» AIM OF THE TASK
Present every row below as a two-column Markdown table headed No. and Line, numbering the rows in order and omitting blank lines.

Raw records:
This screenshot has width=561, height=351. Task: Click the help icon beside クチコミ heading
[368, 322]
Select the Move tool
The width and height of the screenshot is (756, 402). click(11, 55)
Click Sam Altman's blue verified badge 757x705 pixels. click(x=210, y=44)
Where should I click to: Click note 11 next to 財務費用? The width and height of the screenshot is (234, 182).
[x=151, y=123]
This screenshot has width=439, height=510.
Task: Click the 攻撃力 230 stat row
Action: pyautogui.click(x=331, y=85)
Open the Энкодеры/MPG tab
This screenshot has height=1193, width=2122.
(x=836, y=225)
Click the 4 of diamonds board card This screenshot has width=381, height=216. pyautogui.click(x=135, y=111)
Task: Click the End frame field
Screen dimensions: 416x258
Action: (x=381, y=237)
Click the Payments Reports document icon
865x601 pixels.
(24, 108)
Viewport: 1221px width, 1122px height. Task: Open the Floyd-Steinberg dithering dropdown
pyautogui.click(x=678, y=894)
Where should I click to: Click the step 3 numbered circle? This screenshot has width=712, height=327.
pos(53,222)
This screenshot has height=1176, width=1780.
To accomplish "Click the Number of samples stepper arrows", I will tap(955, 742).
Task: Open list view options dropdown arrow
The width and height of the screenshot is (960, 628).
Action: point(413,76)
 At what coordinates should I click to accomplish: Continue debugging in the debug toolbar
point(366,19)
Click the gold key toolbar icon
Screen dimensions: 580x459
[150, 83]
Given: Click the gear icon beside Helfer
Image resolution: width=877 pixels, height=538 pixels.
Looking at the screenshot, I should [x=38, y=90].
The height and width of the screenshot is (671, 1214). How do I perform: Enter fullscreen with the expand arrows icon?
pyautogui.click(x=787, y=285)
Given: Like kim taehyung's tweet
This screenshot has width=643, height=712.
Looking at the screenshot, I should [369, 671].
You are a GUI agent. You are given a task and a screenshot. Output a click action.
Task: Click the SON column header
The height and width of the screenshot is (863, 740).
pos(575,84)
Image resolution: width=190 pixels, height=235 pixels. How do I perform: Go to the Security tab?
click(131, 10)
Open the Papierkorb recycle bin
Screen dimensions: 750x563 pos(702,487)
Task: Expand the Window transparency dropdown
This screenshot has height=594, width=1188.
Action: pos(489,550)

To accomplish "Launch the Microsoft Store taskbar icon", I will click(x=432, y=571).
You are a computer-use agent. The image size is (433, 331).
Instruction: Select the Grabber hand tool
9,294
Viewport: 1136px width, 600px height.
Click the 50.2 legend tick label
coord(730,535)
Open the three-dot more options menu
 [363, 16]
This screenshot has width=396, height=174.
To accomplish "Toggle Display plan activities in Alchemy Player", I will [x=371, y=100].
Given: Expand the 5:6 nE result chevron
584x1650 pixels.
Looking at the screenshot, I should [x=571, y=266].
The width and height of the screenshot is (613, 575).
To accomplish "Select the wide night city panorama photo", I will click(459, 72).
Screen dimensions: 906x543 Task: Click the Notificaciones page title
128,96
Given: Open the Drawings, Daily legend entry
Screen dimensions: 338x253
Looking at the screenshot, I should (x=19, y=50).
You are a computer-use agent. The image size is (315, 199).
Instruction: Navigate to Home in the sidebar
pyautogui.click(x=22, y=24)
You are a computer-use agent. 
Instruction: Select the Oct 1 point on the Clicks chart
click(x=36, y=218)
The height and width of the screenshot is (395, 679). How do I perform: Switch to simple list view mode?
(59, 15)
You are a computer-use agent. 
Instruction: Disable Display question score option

» TASK SOLUTION
| No. | Line |
|---|---|
| 1 | This screenshot has width=561, height=351. Task: Click the help icon beside クチコミ heading |
| 2 | [368, 322] |
| 3 | Select the Move tool |
| 4 | The width and height of the screenshot is (756, 402). click(11, 55) |
| 5 | Click Sam Altman's blue verified badge 757x705 pixels. click(x=210, y=44) |
| 6 | Where should I click to: Click note 11 next to 財務費用? The width and height of the screenshot is (234, 182). |
| 7 | [x=151, y=123] |
| 8 | This screenshot has width=439, height=510. |
| 9 | Task: Click the 攻撃力 230 stat row |
| 10 | Action: pyautogui.click(x=331, y=85) |
| 11 | Open the Энкодеры/MPG tab |
| 12 | This screenshot has height=1193, width=2122. |
| 13 | (x=836, y=225) |
| 14 | Click the 4 of diamonds board card This screenshot has width=381, height=216. pyautogui.click(x=135, y=111) |
| 15 | Task: Click the End frame field |
| 16 | Screen dimensions: 416x258 |
| 17 | Action: (x=381, y=237) |
| 18 | Click the Payments Reports document icon |
| 19 | 865x601 pixels. |
| 20 | (24, 108) |
| 21 | Viewport: 1221px width, 1122px height. Task: Open the Floyd-Steinberg dithering dropdown |
| 22 | pyautogui.click(x=678, y=894) |
| 23 | Where should I click to: Click the step 3 numbered circle? This screenshot has width=712, height=327. |
| 24 | pos(53,222) |
| 25 | This screenshot has height=1176, width=1780. |
| 26 | To accomplish "Click the Number of samples stepper arrows", I will tap(955, 742). |
| 27 | Task: Open list view options dropdown arrow |
| 28 | The width and height of the screenshot is (960, 628). |
| 29 | Action: point(413,76) |
| 30 |  At what coordinates should I click to accomplish: Continue debugging in the debug toolbar |
| 31 | point(366,19) |
| 32 | Click the gold key toolbar icon |
| 33 | Screen dimensions: 580x459 |
| 34 | [150, 83] |
| 35 | Given: Click the gear icon beside Helfer |
| 36 | Image resolution: width=877 pixels, height=538 pixels. |
| 37 | Looking at the screenshot, I should [x=38, y=90]. |
| 38 | The height and width of the screenshot is (671, 1214). How do I perform: Enter fullscreen with the expand arrows icon? |
| 39 | pyautogui.click(x=787, y=285) |
| 40 | Given: Like kim taehyung's tweet |
| 41 | This screenshot has width=643, height=712. |
| 42 | Looking at the screenshot, I should [369, 671]. |
| 43 | You are a GUI agent. You are given a task and a screenshot. Output a click action. |
| 44 | Task: Click the SON column header |
| 45 | The height and width of the screenshot is (863, 740). |
| 46 | pos(575,84) |
| 47 | Image resolution: width=190 pixels, height=235 pixels. How do I perform: Go to the Security tab? |
| 48 | click(131, 10) |
| 49 | Open the Papierkorb recycle bin |
| 50 | Screen dimensions: 750x563 pos(702,487) |
| 51 | Task: Expand the Window transparency dropdown |
| 52 | This screenshot has height=594, width=1188. |
| 53 | Action: pos(489,550) |
| 54 | To accomplish "Launch the Microsoft Store taskbar icon", I will click(x=432, y=571). |
| 55 | You are a computer-use agent. The image size is (433, 331). |
| 56 | Instruction: Select the Grabber hand tool |
| 57 | 9,294 |
| 58 | Viewport: 1136px width, 600px height. |
| 59 | Click the 50.2 legend tick label |
| 60 | coord(730,535) |
| 61 | Open the three-dot more options menu |
| 62 |  [363, 16] |
| 63 | This screenshot has width=396, height=174. |
| 64 | To accomplish "Toggle Display plan activities in Alchemy Player", I will [x=371, y=100]. |
| 65 | Given: Expand the 5:6 nE result chevron |
| 66 | 584x1650 pixels. |
| 67 | Looking at the screenshot, I should [x=571, y=266]. |
| 68 | The width and height of the screenshot is (613, 575). |
| 69 | To accomplish "Select the wide night city panorama photo", I will click(459, 72). |
| 70 | Screen dimensions: 906x543 Task: Click the Notificaciones page title |
| 71 | 128,96 |
| 72 | Given: Open the Drawings, Daily legend entry |
| 73 | Screen dimensions: 338x253 |
| 74 | Looking at the screenshot, I should (x=19, y=50). |
| 75 | You are a computer-use agent. The image size is (315, 199). |
| 76 | Instruction: Navigate to Home in the sidebar |
| 77 | pyautogui.click(x=22, y=24) |
| 78 | You are a computer-use agent.  |
| 79 | Instruction: Select the Oct 1 point on the Clicks chart |
| 80 | click(x=36, y=218) |
| 81 | The height and width of the screenshot is (395, 679). How do I perform: Switch to simple list view mode? |
| 82 | (59, 15) |
| 83 | You are a computer-use agent.  |
| 84 | Instruction: Disable Display question score option |